2.2) Global Commercial Microfinance Consortium
AXA joined forces with several international investors (Merrill Lynch, Storebrand, CNP Assurances, HP, Cisco, State Street Corporation) and national development agencies (Agence Française de Développement, UK Department for International Development, US Agency for International Development, etc.) to launch the Global Commercial Microfinance Consortium in 2005.
This is a dedicated 75 million dollar investment fund for microfinance institutions in India, Pakistan, Peru, Kosovo, Mozambique and Nicaragua. Loans are notably granted to small-scale entrepreneurs and self-employed workers such as small storekeepers or farmers, drawing on grassroots networks of local people that have already been clearly identified in previous programs by Deutsche Bank -which used to be running this project, and is now in charge of managing the fund. This represents a major step forwards for microfinance, opening up wider access to financing, and AXA is backing this initiative, with some 3 million dollars already committed.
2.3) International Finance Corporation
In 2005, the International Finance Corporation, the World Bank Group's dedicated private-sector subsidiary, and PlaNet Finance, an international solidarity organization working to develop microfinance, launched MicroCred. The aim is to create and develop a group of microfinance institutions serving customers who are excluded from the traditional financial system. In this way, MicroCred invests in microfinance banks or companies and provides these organizations with any technical assistance needed to become leading microfinance institutions in their countries.

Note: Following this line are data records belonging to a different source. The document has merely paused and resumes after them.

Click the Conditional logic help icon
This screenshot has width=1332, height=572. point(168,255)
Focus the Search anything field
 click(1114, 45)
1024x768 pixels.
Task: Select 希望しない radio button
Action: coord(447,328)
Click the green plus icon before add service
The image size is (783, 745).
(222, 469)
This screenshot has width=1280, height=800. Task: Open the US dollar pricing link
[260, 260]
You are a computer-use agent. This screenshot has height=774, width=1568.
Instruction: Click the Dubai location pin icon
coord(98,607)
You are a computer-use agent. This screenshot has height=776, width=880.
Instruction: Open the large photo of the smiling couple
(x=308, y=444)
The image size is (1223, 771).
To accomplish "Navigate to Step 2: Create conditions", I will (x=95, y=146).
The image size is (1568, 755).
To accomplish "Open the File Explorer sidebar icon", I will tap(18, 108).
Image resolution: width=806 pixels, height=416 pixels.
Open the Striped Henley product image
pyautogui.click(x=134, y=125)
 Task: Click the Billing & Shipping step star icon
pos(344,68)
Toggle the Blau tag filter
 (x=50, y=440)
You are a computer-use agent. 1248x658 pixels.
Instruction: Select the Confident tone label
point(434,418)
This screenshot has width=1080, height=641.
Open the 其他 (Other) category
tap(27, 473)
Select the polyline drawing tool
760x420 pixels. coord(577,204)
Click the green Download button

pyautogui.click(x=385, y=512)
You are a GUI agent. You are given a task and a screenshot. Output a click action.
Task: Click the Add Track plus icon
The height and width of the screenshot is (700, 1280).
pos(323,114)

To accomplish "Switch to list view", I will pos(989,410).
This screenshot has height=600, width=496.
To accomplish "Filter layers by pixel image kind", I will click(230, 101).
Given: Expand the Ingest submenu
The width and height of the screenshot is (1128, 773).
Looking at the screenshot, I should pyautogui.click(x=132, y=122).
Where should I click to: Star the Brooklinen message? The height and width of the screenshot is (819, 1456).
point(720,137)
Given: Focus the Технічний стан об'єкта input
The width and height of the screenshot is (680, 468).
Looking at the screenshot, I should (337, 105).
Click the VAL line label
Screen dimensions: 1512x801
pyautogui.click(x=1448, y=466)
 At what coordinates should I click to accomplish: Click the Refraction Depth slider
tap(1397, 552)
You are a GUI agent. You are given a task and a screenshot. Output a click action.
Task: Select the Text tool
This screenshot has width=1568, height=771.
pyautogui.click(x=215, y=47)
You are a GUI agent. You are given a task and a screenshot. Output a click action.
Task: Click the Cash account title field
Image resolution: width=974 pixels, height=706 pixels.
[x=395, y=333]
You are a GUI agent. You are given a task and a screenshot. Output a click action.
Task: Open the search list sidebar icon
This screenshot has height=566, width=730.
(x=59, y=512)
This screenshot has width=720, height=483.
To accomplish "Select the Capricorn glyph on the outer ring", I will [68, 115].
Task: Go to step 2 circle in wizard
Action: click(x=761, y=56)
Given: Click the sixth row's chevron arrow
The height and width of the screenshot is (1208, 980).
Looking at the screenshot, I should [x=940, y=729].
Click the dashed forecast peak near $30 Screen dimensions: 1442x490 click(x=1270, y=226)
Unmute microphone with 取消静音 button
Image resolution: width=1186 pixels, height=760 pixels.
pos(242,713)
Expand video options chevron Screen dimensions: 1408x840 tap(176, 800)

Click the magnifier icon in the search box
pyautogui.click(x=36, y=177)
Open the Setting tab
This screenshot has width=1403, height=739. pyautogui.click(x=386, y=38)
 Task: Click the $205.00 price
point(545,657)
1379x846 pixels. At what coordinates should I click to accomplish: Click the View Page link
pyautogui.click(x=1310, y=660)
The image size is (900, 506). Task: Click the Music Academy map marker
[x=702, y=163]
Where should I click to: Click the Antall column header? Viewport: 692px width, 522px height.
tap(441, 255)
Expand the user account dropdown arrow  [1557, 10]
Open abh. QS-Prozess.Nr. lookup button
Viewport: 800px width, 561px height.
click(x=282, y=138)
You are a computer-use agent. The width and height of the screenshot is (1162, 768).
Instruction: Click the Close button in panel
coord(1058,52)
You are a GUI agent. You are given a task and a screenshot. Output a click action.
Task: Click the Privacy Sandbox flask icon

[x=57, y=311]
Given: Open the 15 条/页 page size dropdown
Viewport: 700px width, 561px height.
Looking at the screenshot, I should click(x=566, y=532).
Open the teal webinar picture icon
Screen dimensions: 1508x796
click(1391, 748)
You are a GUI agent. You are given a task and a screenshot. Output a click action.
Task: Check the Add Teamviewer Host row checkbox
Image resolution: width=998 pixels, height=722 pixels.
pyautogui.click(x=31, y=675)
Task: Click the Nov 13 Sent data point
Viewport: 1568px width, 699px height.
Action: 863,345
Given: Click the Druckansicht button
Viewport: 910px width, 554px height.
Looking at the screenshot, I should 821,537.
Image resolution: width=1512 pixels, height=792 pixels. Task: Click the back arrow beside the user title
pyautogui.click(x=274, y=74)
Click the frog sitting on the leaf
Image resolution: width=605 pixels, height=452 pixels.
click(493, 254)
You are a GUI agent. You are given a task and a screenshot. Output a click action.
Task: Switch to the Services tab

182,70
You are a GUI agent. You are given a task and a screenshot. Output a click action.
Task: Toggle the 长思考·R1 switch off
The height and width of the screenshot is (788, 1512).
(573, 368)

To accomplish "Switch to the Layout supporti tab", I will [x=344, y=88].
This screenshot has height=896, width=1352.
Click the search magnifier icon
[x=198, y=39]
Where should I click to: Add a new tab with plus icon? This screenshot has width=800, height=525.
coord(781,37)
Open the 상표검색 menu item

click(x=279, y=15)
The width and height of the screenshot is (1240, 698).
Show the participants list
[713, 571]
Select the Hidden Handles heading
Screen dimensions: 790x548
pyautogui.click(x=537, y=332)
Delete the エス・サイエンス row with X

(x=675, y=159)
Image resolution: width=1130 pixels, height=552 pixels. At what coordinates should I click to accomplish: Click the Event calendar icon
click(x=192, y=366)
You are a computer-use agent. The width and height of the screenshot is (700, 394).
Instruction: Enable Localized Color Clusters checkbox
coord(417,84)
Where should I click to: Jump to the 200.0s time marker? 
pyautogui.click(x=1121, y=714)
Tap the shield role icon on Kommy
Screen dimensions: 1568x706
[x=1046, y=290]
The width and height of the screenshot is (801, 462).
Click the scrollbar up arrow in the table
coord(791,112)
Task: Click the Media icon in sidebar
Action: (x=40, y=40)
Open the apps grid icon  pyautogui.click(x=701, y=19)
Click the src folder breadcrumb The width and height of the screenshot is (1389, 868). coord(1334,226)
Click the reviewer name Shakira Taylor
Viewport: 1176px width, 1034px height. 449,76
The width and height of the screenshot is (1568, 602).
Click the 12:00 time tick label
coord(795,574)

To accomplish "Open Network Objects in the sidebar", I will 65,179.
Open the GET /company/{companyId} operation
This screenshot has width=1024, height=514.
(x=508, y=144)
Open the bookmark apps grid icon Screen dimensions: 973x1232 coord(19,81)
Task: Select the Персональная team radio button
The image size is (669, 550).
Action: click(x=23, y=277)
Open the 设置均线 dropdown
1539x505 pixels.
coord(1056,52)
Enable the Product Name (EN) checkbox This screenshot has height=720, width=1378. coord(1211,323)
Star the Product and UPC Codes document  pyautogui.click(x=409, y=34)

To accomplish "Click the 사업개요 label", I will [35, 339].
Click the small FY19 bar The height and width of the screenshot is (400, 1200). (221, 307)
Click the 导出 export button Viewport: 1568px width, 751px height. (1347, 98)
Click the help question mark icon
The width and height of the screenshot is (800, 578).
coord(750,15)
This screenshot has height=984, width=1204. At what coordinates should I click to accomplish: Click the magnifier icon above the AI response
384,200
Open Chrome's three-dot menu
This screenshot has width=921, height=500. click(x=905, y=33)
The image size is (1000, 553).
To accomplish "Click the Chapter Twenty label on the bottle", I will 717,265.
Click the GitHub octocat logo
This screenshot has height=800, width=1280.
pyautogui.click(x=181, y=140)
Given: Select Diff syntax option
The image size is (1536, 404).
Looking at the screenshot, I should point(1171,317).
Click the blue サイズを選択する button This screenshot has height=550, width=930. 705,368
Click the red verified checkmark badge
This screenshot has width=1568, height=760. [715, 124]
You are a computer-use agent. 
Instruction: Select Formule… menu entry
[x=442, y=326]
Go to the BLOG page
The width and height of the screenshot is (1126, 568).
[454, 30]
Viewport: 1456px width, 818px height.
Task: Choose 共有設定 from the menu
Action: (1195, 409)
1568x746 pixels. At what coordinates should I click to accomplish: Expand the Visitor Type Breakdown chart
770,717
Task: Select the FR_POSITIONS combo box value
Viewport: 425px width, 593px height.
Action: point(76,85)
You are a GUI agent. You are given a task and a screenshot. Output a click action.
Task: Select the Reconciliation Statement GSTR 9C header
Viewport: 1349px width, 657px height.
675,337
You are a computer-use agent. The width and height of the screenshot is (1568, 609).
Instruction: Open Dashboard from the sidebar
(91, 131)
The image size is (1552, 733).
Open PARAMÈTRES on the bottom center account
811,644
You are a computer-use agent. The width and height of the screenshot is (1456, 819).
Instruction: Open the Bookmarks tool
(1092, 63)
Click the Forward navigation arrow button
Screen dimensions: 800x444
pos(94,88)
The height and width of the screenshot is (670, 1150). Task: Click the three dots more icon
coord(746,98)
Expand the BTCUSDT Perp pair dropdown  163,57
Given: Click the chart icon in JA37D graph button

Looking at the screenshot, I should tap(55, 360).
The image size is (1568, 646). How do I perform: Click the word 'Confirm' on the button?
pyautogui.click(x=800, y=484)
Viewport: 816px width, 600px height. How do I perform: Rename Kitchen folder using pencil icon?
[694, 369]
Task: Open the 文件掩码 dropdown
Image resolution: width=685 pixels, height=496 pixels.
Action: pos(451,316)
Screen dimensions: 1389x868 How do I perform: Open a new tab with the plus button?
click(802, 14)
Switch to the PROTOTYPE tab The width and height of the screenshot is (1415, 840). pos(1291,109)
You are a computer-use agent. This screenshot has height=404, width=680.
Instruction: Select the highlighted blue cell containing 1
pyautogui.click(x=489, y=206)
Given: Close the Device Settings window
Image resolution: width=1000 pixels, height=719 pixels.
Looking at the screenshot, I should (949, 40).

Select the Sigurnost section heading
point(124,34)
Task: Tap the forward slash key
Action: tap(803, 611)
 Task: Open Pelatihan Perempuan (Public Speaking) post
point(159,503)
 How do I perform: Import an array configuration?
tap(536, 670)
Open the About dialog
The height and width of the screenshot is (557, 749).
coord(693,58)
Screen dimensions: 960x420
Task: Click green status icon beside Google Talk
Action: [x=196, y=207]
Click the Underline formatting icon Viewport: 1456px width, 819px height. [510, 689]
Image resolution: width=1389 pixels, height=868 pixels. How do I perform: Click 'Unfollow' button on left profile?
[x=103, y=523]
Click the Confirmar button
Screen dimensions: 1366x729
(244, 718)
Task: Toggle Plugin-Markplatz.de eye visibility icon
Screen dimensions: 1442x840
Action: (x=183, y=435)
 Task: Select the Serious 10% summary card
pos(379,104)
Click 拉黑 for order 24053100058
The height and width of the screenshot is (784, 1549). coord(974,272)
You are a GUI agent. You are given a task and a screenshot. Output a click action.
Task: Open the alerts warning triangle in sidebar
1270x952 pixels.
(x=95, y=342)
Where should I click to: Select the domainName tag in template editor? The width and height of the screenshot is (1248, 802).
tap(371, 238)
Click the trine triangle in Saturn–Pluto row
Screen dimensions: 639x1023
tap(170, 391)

AXA is one of the private investors involved in this project, with some 2 million euros invested in 2005. At least 60% of investments will be carried out in Africa.
2.4) Société d'Investissement France Active
Société d'Investissement France Active (SIFA) represents one of the France Active association's tools for intervention, working to facilitate the integration of people in precarious situations through economic activity or the integration of people who are excluded from traditional bank financing channels. In this way, the SIFA is able to offer microcredit services for integrating firms that employ people who are in great difficulty or are disabled. AXA IM is one of the SIFA's leading shareholders.
Furthermore, in line with its collective pension savings scheme, AXA France offers a solidarity fund that AXA's employees can invest in. The SIFA represents 2.4% of this scheme's assets out of a total of some 80 million euros, combining both performance and solidarity.
2.5) Association pour le Droit à l'Initiative Economique
The French association for the right to economic initiative (Association pour le Droit à l'Initiative Economique, ADIE) helps people who are excluded from the job market and the traditional banking system with a view to setting up their own businesses and creating their own jobs. It has adapted the principle of microcredit, which is particularly effective for the economies in developing countries, to meet the needs seen in France. 80% of the loans to business creators are granted through partnerships with financial institutions such as AXA. The ADIE represents 2.8% of the AXA solidarity fund, under its collective pension savings scheme.
2.6) Habitat et humanisme
This association was founded in 1985 with a view to offering low-rent housing for people in difficulty as well as support for putting in place a process for their integration. This housing is deliberately located in town centers, with around 1,000 units available. The association also runs 445 temporary housing units for emergency situations. H&H represents 1% of the assets in AXA's solidarity fund, offered in connection with the Group's collective pension savings scheme.